Extract Start Marker

Postpartum preeclampsia is defined as the delayed onset of preeclampsia presenting 48 hours to 6 weeks after birth.1 Postpartum stroke occurs on average in 34.2 per 100,000 deliveries and preeclampsia or eclampsia are associated with a 4-fold increased risk of stroke.2 Risk factors for pregnancy-related stroke are similar to those for postpartum preeclampsia including being Black and older than 35 years.3 Timely recognition and treatment of postpartum preeclampsia are essential to improving morbidity and mortality in postpartum patients.

Uncertainty About Incidence

The incidence of postpartum preeclampsia is 0.3% to 27.5%.4 The exact number of postpartum preeclampsia cases is not fully known since most patients with this condition present to the emergency department (ED) for care. Much of the research on postpartum preeclampsia is performed by studying single-center data specifically focused on obstetrics patients and does not include those who present to the ED with a symptomatic hypertensive event after a pregnancy.4

The pathophysiology of antepartum preeclampsia can involve both maternal and/or paternal factors. It is widely believed that abnormal development of the placenta causes early-onset preeclampsia, which is why delivery is often the definitive treatment. However, this is not the case for postpartum preeclampsia as delivery of the placenta has already occurred. The exact development of postpartum preeclampsia is not completely understood; however, during normal pregnancy, an increase of up to 45% of plasma volume occurs to meet the greater circulatory needs of the placenta and maternal organs.5 An increase in plasma volume means further retention of water and sodium that causes a proportional increase in blood pressure. Patients who receive large amounts of fluids between labor and the postpartum period because of anesthesia or cesarean delivery are more likely to experience a state of volume overload resulting in hypertension.

Extract End Marker
Dataset content Start Marker

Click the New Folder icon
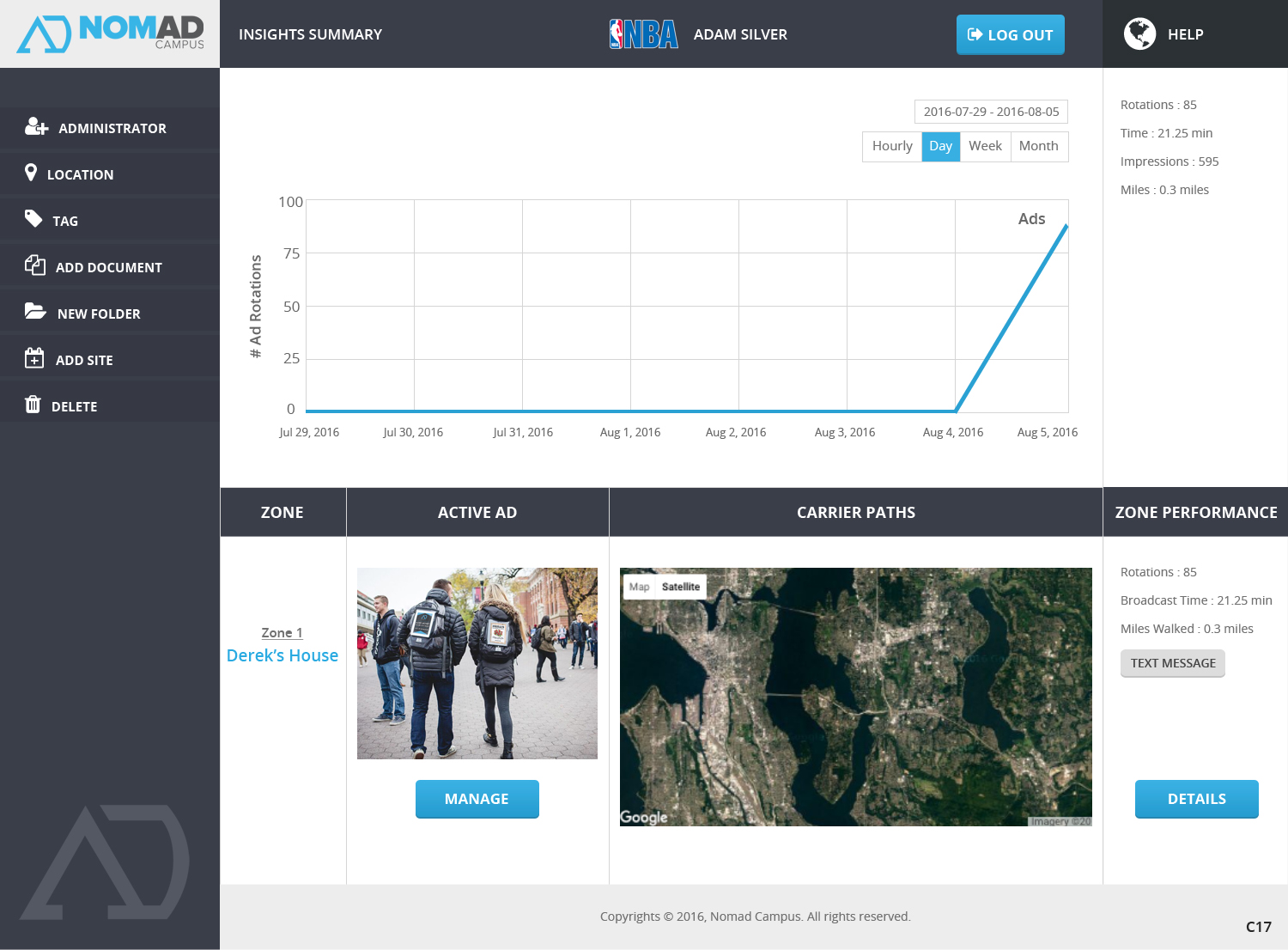The width and height of the screenshot is (1288, 950). pyautogui.click(x=35, y=312)
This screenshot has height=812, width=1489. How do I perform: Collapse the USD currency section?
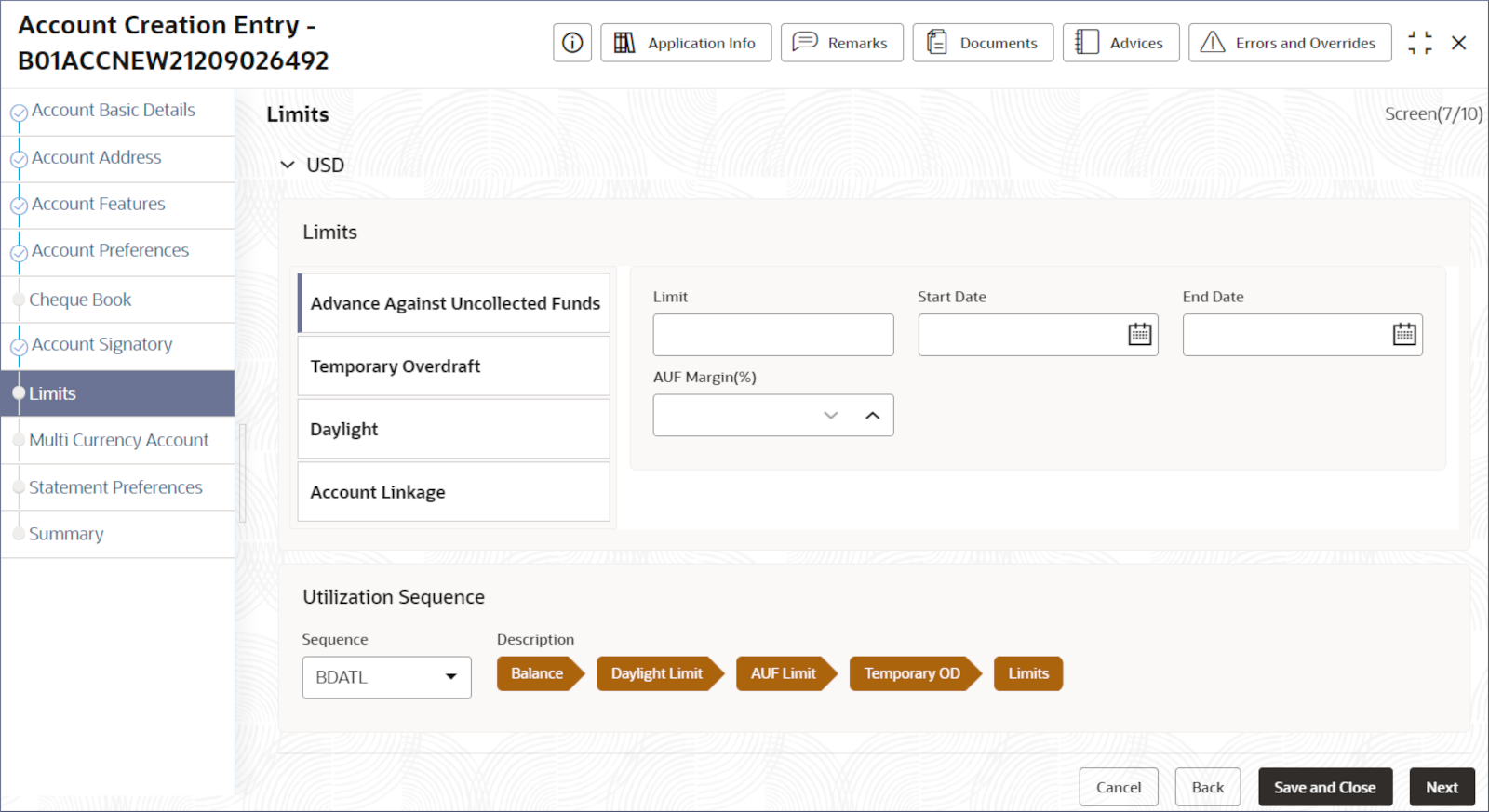click(x=288, y=165)
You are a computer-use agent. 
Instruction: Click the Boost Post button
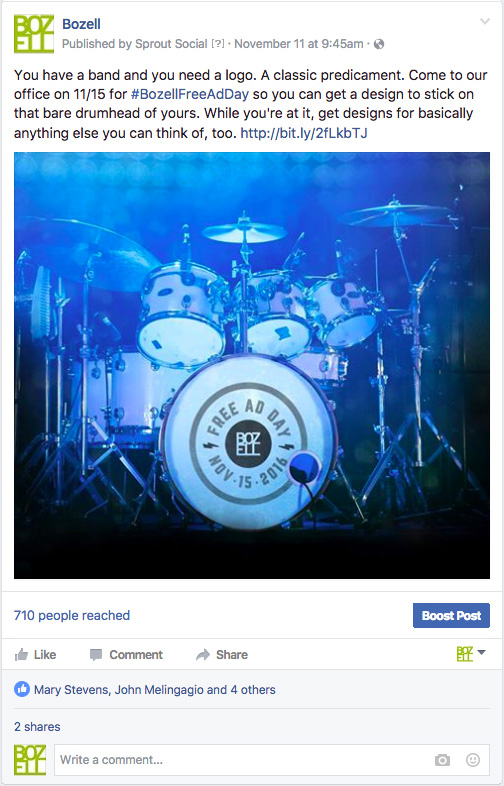point(451,616)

Dataset content End Marker

Activity A: In the text on postpartum preeclampsia, by up to what percentage does plasma volume increase during normal pregnancy?
Activity B: Carry on with the postpartum preeclampsia text from the point where it stops.

Response area A: Up to 45%.

Response area B:
Continue Reading

Patients who require greater amounts of analgesia because of cesarean section, lacerations, or episiotomies are also more likely to require nonsteroidal anti-inflammatory drugs (NSAIDs).2 A group of obstetricians studied 6 cases of postpartum hypertensive crises in which NSAIDs contributed to significant increases in blood pressure.6 The NSAIDs discussed were ibuprofen and indomethacin and the time between taking the NSAID and onset of hypertensive crises ranged from 2 to 10 hours.6 This influence of NSAIDs on blood pressure is thought to be caused by the increase in synthesis of renal vasoconstrictors as well as retention of sodium and water.6

Other medications that are thought to play a role in postpartum preeclampsia include the ergot alkaloids such as ergotamine and methylergonovine for treatment of uterine atony and prevention of uterine hemorrhage.1 These medications work through alpha adrenergic receptors that cause peripheral vasoconstriction and should not be used in people with hypertension as it can exacerbate an episode of hypertensive crises.

Who is at Risk?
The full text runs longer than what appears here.